Dr. Spangenburg and colleagues, including researchers from the University of Maryland School of Medicine, Brigham Young University, Karolinska Institutet in Sweden, and East Carolina University, found that the BRCA1 protein exists in both mouse and in human skeletal muscle. This is the first evidence since the discovery of BRCA1 in 1994 that the gene is expressed in human muscle cells.
They further established that the protein produced by the BRCA 1 gene binds with a protein known to play an important role in the metabolism of fat in muscle cells known as Acetyl-CoA carboxylase or ACC. After a period of exercise, the BRCA 1 protein binds to ACC, which helps “turns it off.” This deactivation of ACC encourages the utilization of fatty acids by the muscle.
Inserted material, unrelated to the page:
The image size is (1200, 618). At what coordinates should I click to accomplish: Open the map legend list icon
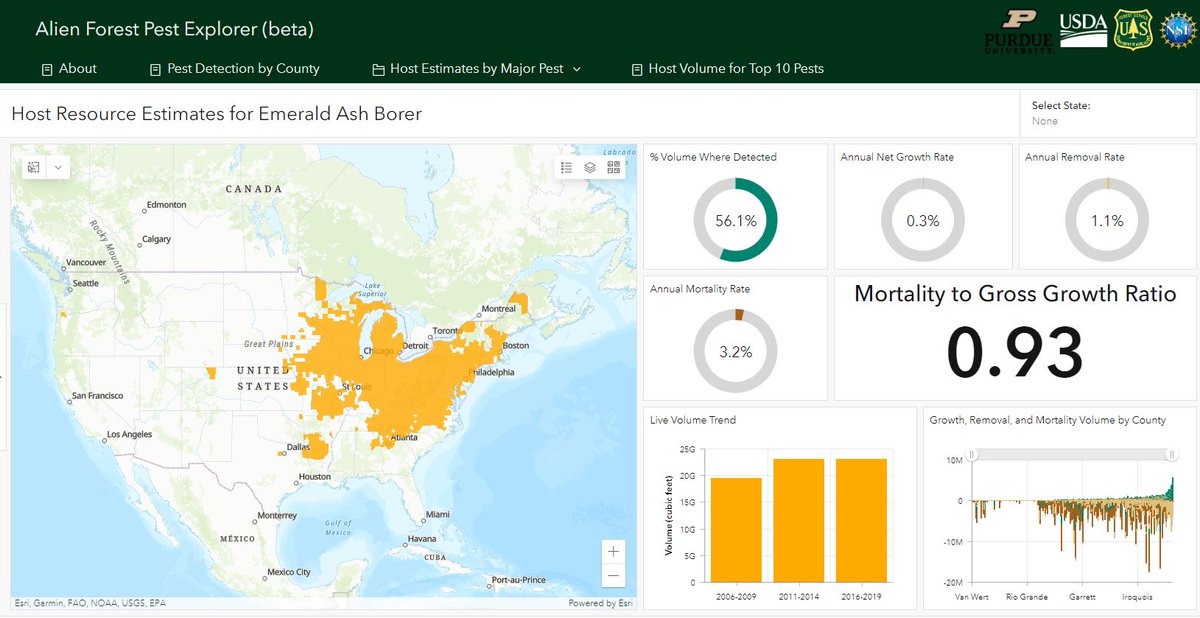[567, 167]
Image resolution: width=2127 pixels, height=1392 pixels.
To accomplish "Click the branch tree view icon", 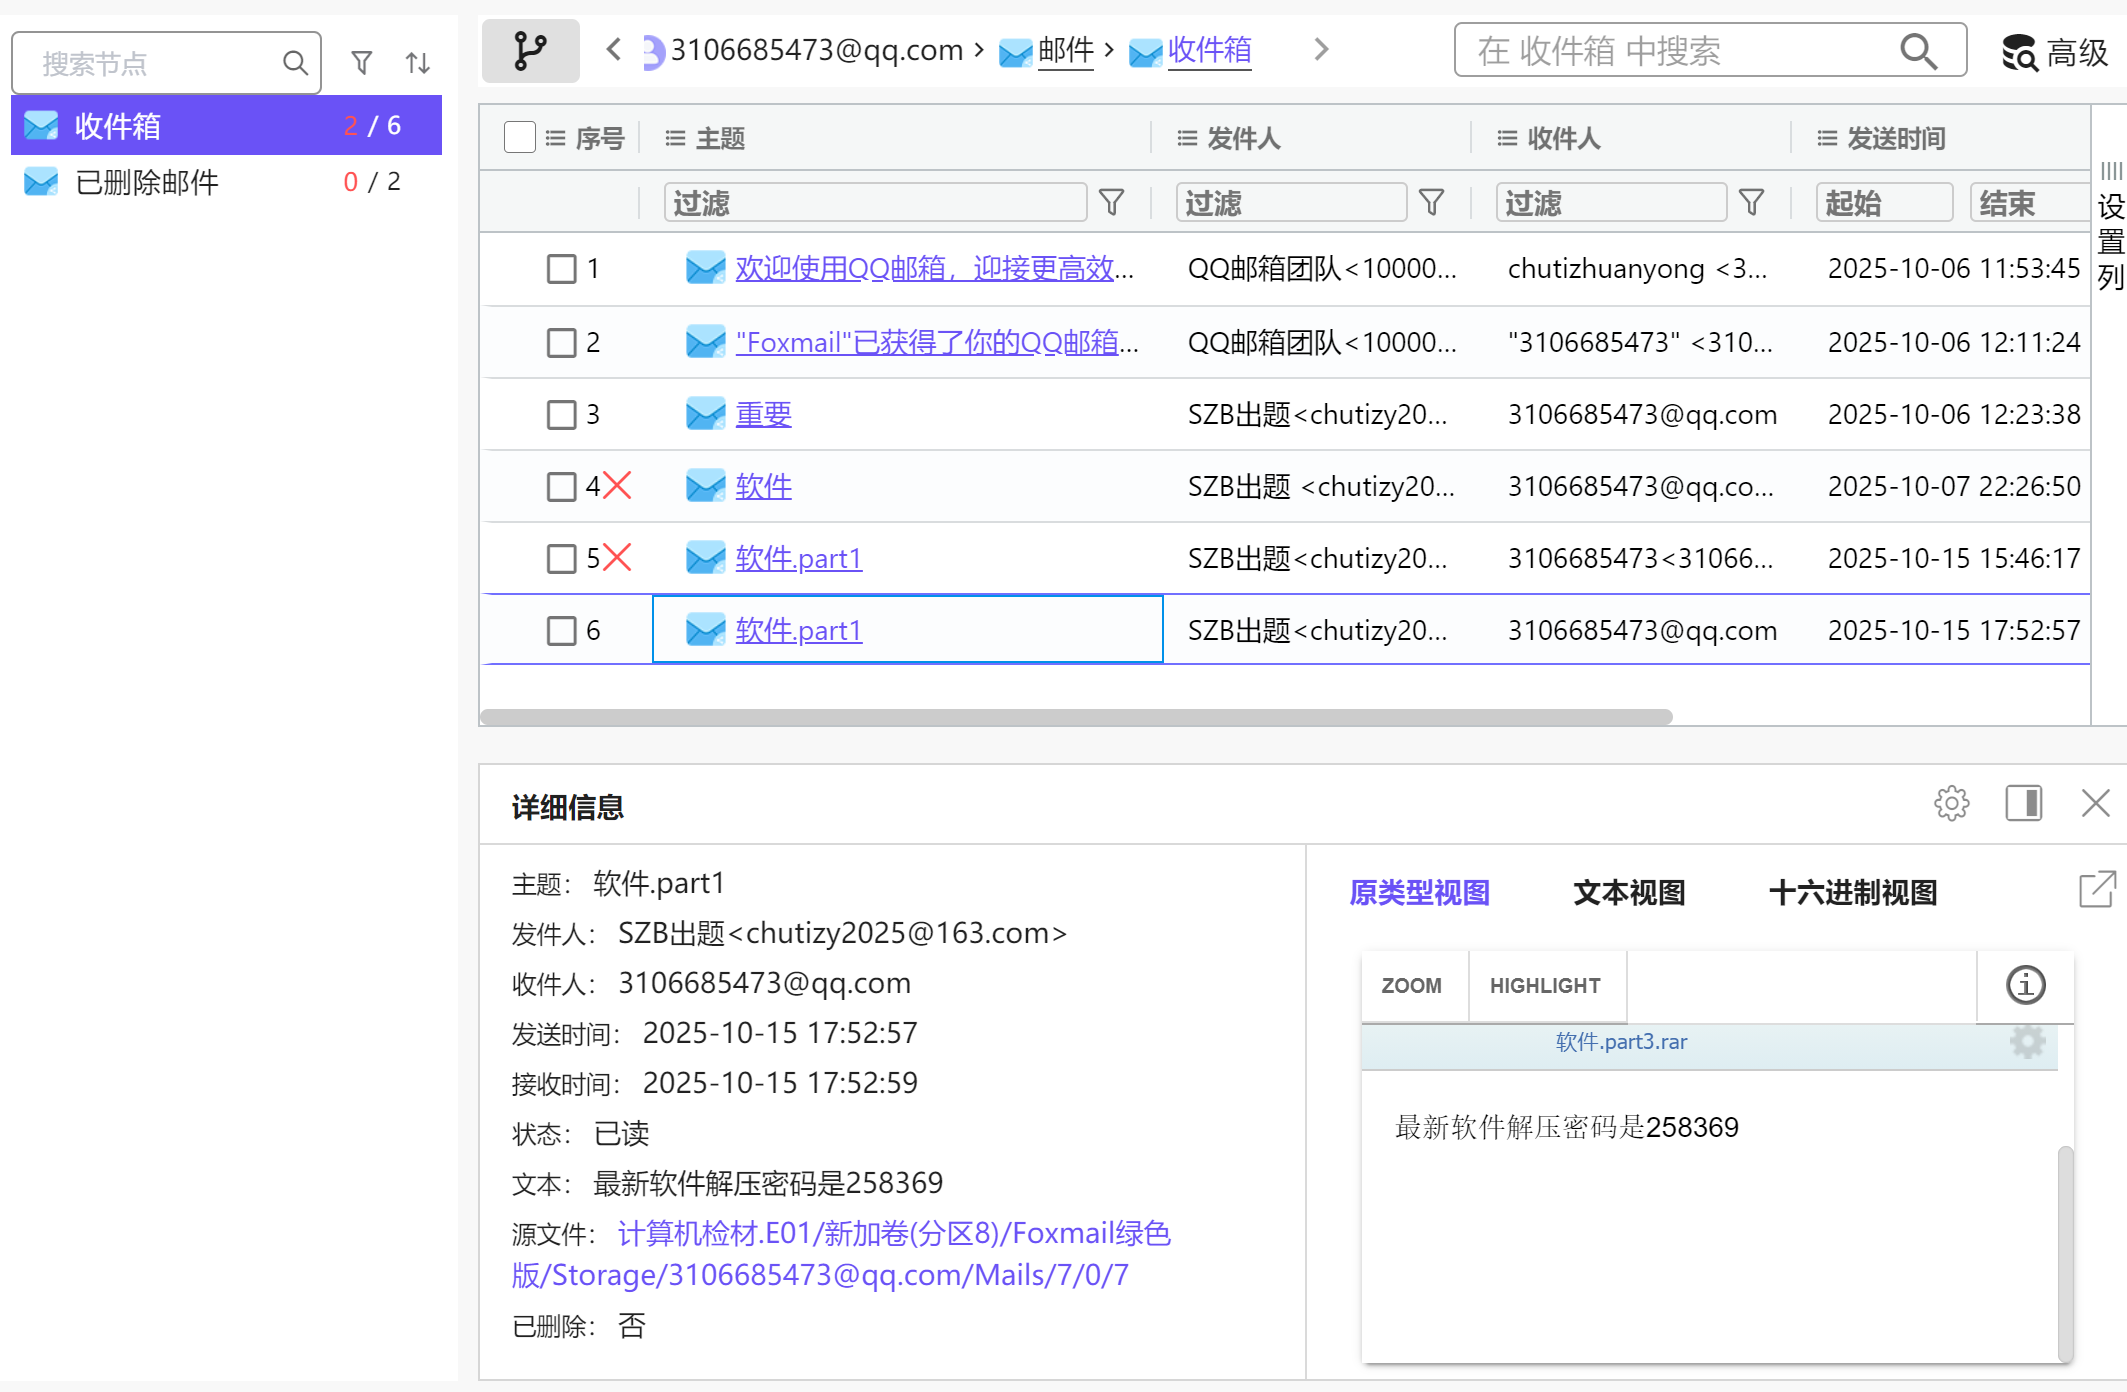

Once they established that the two proteins complex together, they sought to answer if BRCA1 plays a critical role in regulating muscle metabolic function. To do so, they “knocked out” the gene so that it was no longer being expressed in the muscle cells cultured from healthy, active and lean female subjects. This was done using shRNA technology specific for BRCA1 in human myotubes (skeletal muscle fiber cells).
The result was that the muscle cells started to look diseased. The removal of BRCA1 from the cells, which simulated what could happen in the cells of a person with a BRCA1 mutation, resulted in increased lipid storage, decreased insulin signaling, reduced mitochondrial function and increased oxidative stress. These are all key risk factors for the development of metabolic diseases, such as obesity, type 2 diabetes and cardiovascular disease.
“Our findings make it clear that BRCA1 plays a protective role against the development of metabolic disease,” Dr. Spangenburg explains. “This gene needs to be there, and should be considered a target to consider in the treatment of type 2 diabetes and/or obesity.”